Only the name was changed; we saw the Northern Colorado Owlz (now the Sky Sox) in all but name fall to the Ballers, 12-8 this Tuesday night in a game in which the B’s led 12-4 after four frames and had to scramble to escape the top of the eighth without having blown their lead.

That commodious vicus of recirculation brings us back to Raimondi Park and Environs, where the temperature at game time was in the low 60s and dropping fast. In a way that mirrored the contradictions in the event itself.

The cold was not uncomfortable, Back in Colorado Springs, it was pretty warm, but not comfortable; it was raining. For my part, I still vividly recall having seen mounds of dirty frozen snow piled in front of the outfield fences at an afternoon home game of the PCL Sky Sox in July of, I think it was, 1989. And I remember how scared I was driving south after the game through a blinding hailstorm down I-25 to Las Vegas, New Mexico. Those images coexisted with what I was experiencing Tuesday night in West Oakland.

It was an interesting game but not a well played one.The Sky Sox set the tone in the bottom of the first when centerfielder Brett Robert turned this way and thataway when chasing afterDavis Drewek’s deep fly ball. He never touched the ball, so Drewek was credited with a triple and an RBI when Esai Santos crossed the plate. Because Kamau Neighbors’ relay ended up in the Sox’s dugout, Drewek romped home with the hosts’ second run.

The pitching on both sides was, for the most part, to put it kindly, inelegant. Colorado Springs’ two relievers, Maykol Lopez Esperanza and Danny Fox held Oakland to one hit and a walk over 2-2/3 innings after their starter, Austyn Coleman, had thrown a 112 pitches in his 5-1/3 innings of work that yielded a dozen runs, all earned, on 10 hits, five of which cleared the fence, and a pair of free passes.

The Ballers sent young Dylan Delvecchio, a product of St. Mary’s, to the mound to make his professional debut. He desperately wanted to stay in for the five innings required for a starting pitcher to earn a win. Two solo home runs, a fly out to the left center field wall, and a couple of walks frustrated that desire.
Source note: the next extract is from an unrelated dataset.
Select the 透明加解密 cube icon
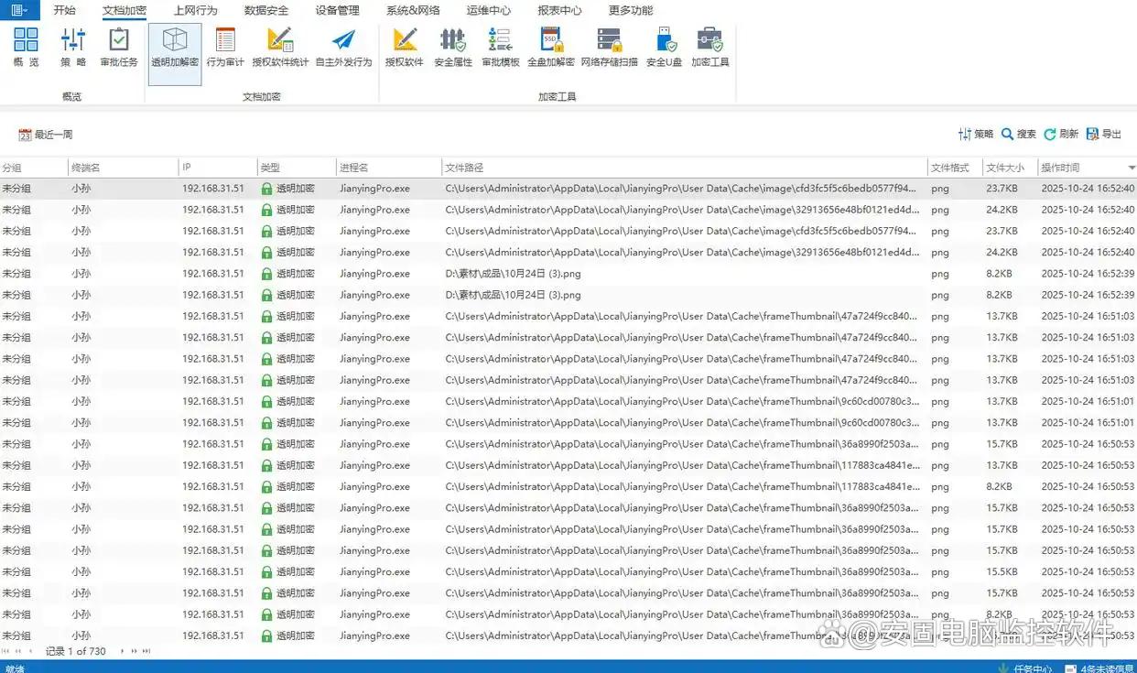 (x=175, y=47)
Delvecchio showed promise but clearly needs more experience before he can stop being a hope and become an asset. Dylan Matsuoka got the win, improving his balance sheet to 4-1 in spite of having surrendered a run, earned, two hits, one of them on Zane Denton’s second round tripper of the night, three walks, and a wild pitch.

This, after pitching to but nine batters. It took the struggling righty 34 pitches to get through his 1-1/3 cameo appearance. Conner Richardson didn’t fare any better. Chewy gave up one more hit and got one more out than his predecessor before yielding to Caleb Franzen, who was the one bright spot in the B’s mound corps as he put down the four batters he faced and set the crowd of 2,298 home happy.

Christian Almanza led the Ballers’ attack, going three for three. All of his hits went yard, and accounted for half of Oakland’s talleys. Three other B’s had multi hit nights. Tremayne Cobb, Drewek, and Danny Harris each had two. Drewek hit, in addition to the aforementioned gift three bagger, a four bagger of his own, and Santos also went yard.

The second of this six game series is scheduled to start at 6:35 Wednesday evening. It’ll be another Ballers’ Winning Wednesday with giveaway posters from Cape and Cowl Comics and AC Transit and a raffle for a hand built e-Bike from the Electric Bike Company. The first 500 customers will get a free lift ticket from Dodge Ridge and Bear Valley.